*** Opening of Recorded data ***

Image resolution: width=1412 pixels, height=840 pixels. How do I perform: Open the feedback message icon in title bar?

*** Close of Recorded data ***
*** Opening of Recorded data ***

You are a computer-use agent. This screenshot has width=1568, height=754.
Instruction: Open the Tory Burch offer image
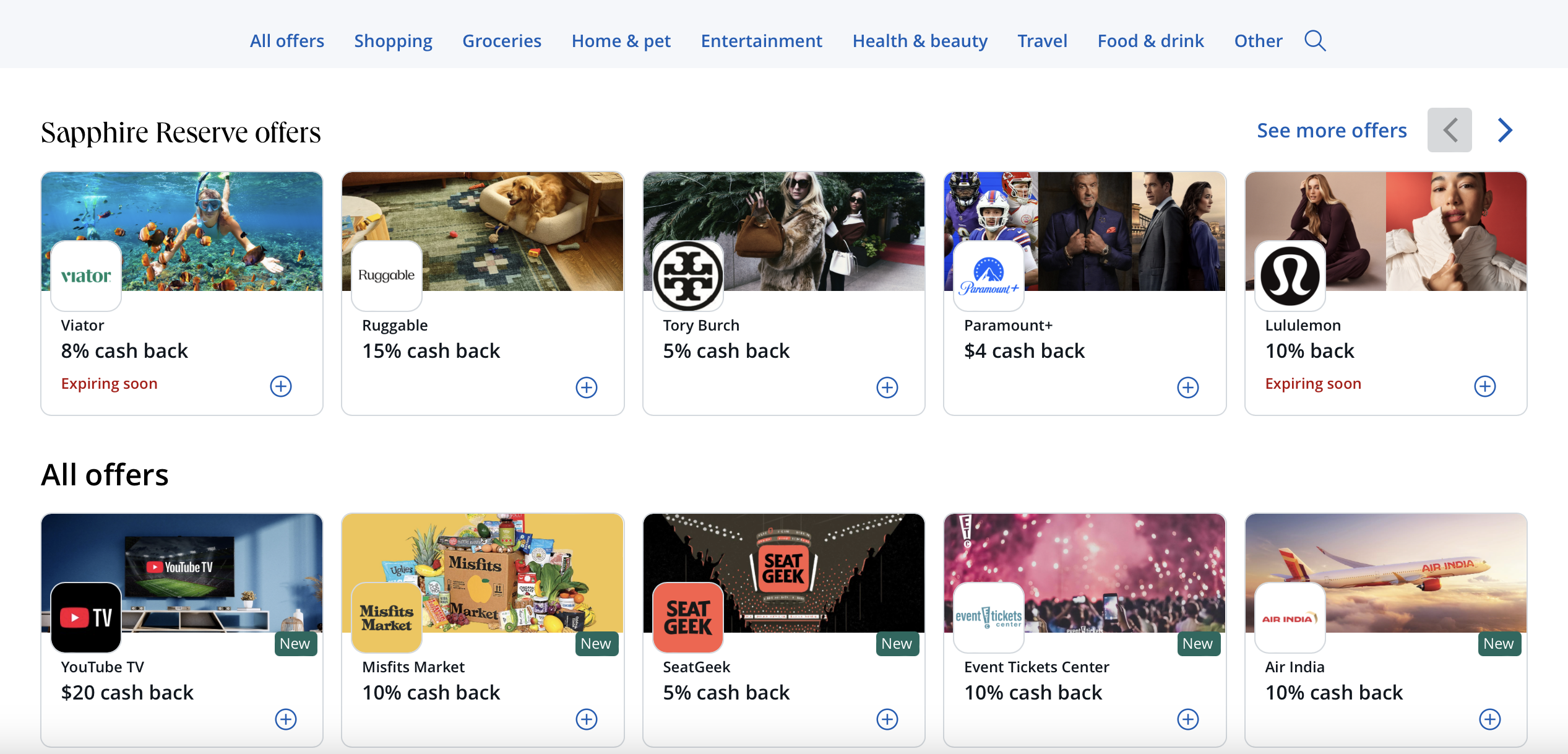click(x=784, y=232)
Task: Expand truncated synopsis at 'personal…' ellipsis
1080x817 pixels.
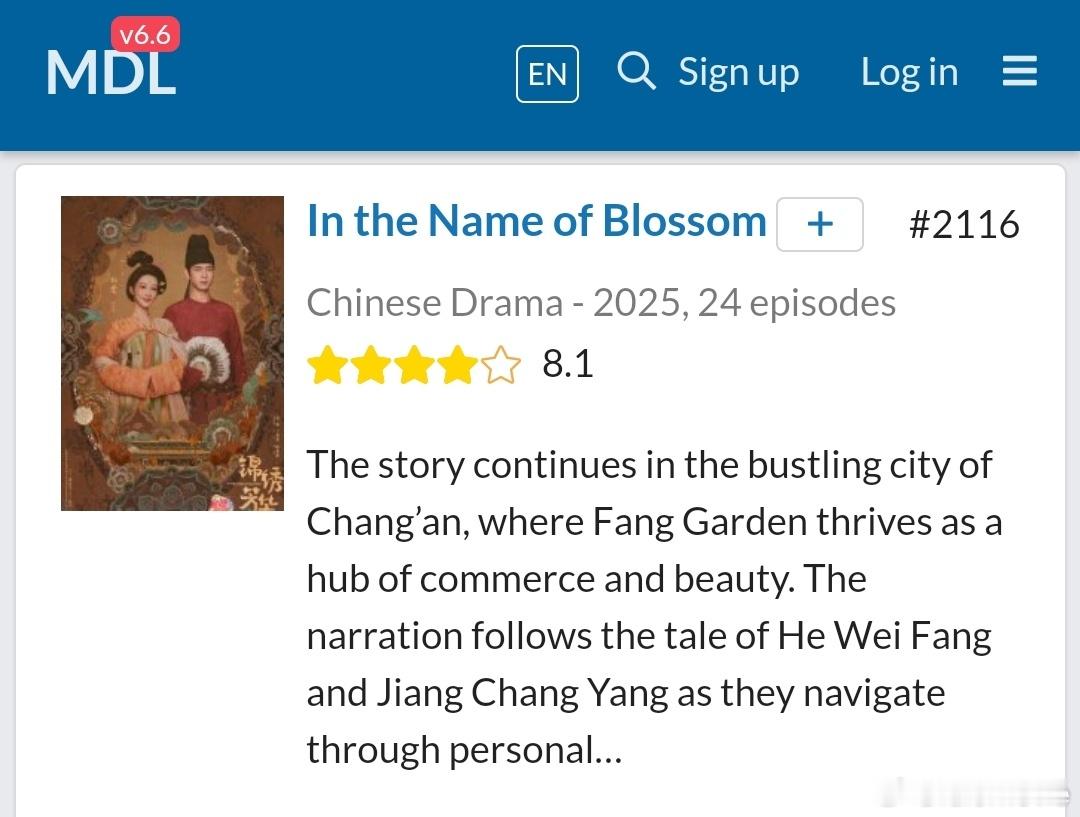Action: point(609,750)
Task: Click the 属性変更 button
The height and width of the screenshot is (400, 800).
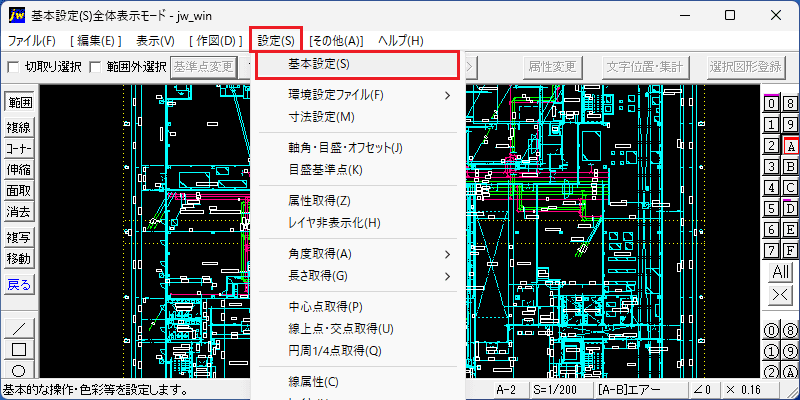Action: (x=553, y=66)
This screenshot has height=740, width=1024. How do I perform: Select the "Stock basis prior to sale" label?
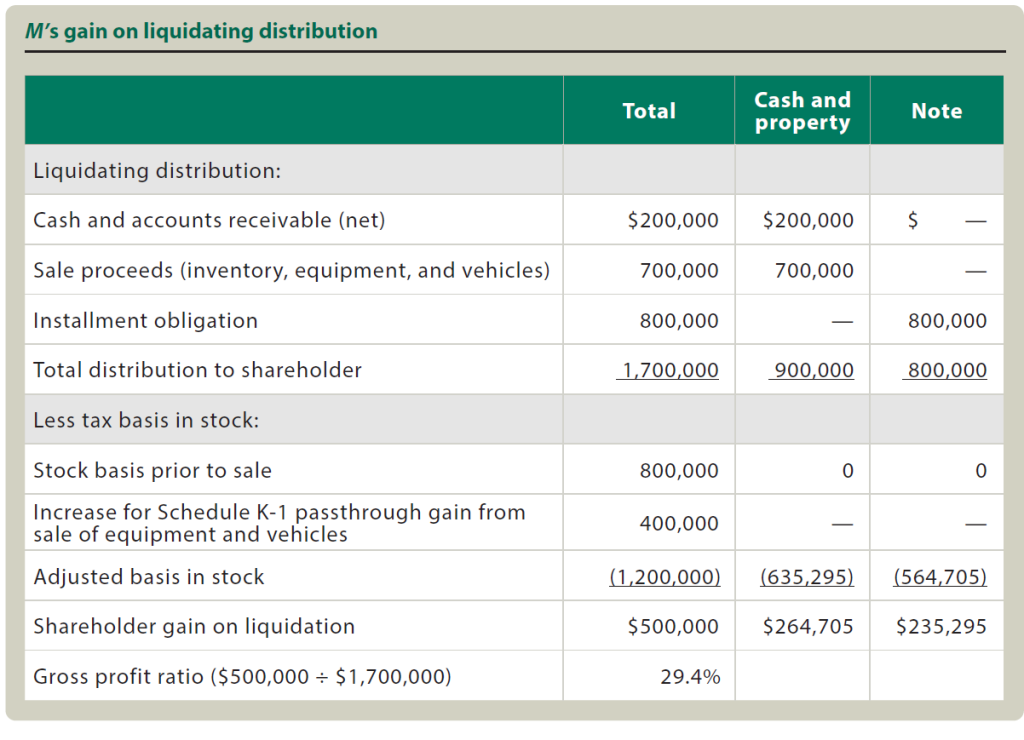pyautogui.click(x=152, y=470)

*** Close of Recorded data ***

### What you will do
Return every line of the records in which the word "Task" is found.

### Exercise result
Task: Expand truncated synopsis at 'personal…' ellipsis
Task: Click the 属性変更 button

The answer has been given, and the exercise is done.